At the intersection between philosophical anthropology and biotechnology, Bianchi's postdoctoral project Governing Oneself: Critial Aesthetics of Enhancement aims to contribute to the theory of human self-understanding. From a relational perspective, she is asking what technology do we ethically want to put into practice. To better understand the ethical and social implications of emerging technologies, she is developing a ‘relational map’ that aims to give orientation in the debate on enhancement.
The project contributes to the theory of human self-understanding. This debate is motivated by the current biotechnological challenge. Bio-conservatives, liberals, trans- and post-humanists argue for the advantages or warn of the risks of enhancement. In nearly all studies the individuals are misunderstood as isolated monads. The postdoctoral project at hand, however, will focus on the relationally embedded individual. Starting from that relational concept, two core hypotheses will be taken into account:
- The first core hypothesis is guided by the presumption that the debate on enhancement needs to be grounded by re-actualising concepts of anthropology. This re-actualisation will start with the “self-interpreting animal” to open the space for concepts of an exemplary ethic embedded in the modes of living.
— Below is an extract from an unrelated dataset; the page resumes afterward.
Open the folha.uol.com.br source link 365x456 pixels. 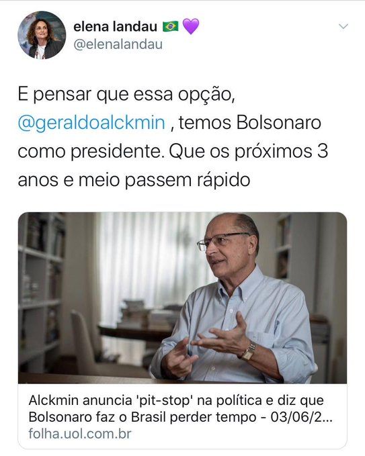click(x=80, y=434)

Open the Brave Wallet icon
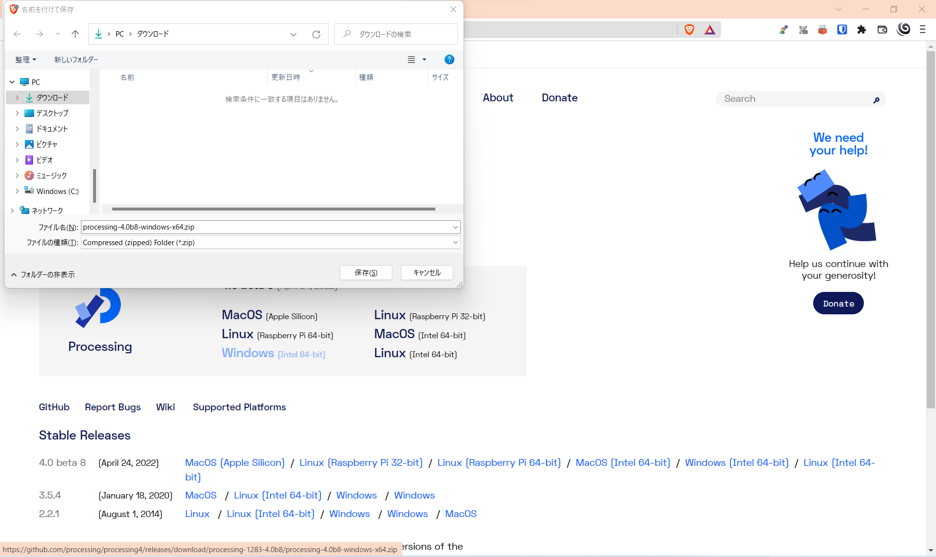[882, 30]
- Whereas trans-humanist or post-humanist approaches seem to replace a divinity by individuals building their “Tower of Babel”, the second core hypothesis deals with the question of measuring forms of enhancement without limiting a priori. Based on the exemplary approach, the project aims to provide orientation in the biotechnological field. The modes in which this can be considered will be formulated as a form of a “new humanism”.